When you reach the line containing "Click firewall status 开启(推荐关闭)" in the entries below, start writing out each line exactly, and stop after the line containing "Given: Click the Zonneschijn legend label".

Pixel coordinate grounding data:
▬▬▬
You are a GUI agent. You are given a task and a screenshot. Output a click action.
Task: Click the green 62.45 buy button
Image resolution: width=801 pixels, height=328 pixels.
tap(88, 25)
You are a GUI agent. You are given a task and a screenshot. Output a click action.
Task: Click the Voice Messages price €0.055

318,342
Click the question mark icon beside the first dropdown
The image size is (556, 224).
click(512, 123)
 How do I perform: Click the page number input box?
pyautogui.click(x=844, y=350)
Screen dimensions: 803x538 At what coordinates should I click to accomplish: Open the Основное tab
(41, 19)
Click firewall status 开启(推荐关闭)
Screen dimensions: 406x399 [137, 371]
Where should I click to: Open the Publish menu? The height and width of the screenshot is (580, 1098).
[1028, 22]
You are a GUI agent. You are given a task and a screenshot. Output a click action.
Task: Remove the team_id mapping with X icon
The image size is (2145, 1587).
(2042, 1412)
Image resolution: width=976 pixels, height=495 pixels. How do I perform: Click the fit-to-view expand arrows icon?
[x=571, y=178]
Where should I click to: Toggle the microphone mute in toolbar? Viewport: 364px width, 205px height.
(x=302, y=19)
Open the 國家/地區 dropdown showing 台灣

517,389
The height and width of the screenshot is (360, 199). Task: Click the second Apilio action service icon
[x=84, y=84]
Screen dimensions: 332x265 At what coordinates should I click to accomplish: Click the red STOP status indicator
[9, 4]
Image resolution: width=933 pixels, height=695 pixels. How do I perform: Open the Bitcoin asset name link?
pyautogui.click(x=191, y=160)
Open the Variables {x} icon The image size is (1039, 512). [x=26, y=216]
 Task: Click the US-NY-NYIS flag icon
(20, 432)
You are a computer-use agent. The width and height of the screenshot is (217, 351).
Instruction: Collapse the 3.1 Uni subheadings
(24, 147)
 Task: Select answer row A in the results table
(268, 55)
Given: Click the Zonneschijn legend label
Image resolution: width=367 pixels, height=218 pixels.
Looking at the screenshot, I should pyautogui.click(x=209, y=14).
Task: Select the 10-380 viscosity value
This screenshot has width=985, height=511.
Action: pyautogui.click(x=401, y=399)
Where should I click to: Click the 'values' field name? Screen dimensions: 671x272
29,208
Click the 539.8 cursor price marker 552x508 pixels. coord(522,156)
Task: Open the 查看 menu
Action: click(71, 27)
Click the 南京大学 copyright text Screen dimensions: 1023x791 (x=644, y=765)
▬▬▬
ANSWER TO THIS EXERCISE:
Click firewall status 开启(推荐关闭)
Screen dimensions: 406x399 [137, 371]
Where should I click to: Open the Publish menu? The height and width of the screenshot is (580, 1098).
[1028, 22]
You are a GUI agent. You are given a task and a screenshot. Output a click action.
Task: Remove the team_id mapping with X icon
The image size is (2145, 1587).
(2042, 1412)
Image resolution: width=976 pixels, height=495 pixels. How do I perform: Click the fit-to-view expand arrows icon?
[x=571, y=178]
Where should I click to: Toggle the microphone mute in toolbar? Viewport: 364px width, 205px height.
(x=302, y=19)
Open the 國家/地區 dropdown showing 台灣

517,389
The height and width of the screenshot is (360, 199). Task: Click the second Apilio action service icon
[x=84, y=84]
Screen dimensions: 332x265 At what coordinates should I click to accomplish: Click the red STOP status indicator
[9, 4]
Image resolution: width=933 pixels, height=695 pixels. How do I perform: Open the Bitcoin asset name link?
pyautogui.click(x=191, y=160)
Open the Variables {x} icon The image size is (1039, 512). [x=26, y=216]
 Task: Click the US-NY-NYIS flag icon
(20, 432)
You are a computer-use agent. The width and height of the screenshot is (217, 351).
Instruction: Collapse the 3.1 Uni subheadings
(24, 147)
 Task: Select answer row A in the results table
(268, 55)
Given: Click the Zonneschijn legend label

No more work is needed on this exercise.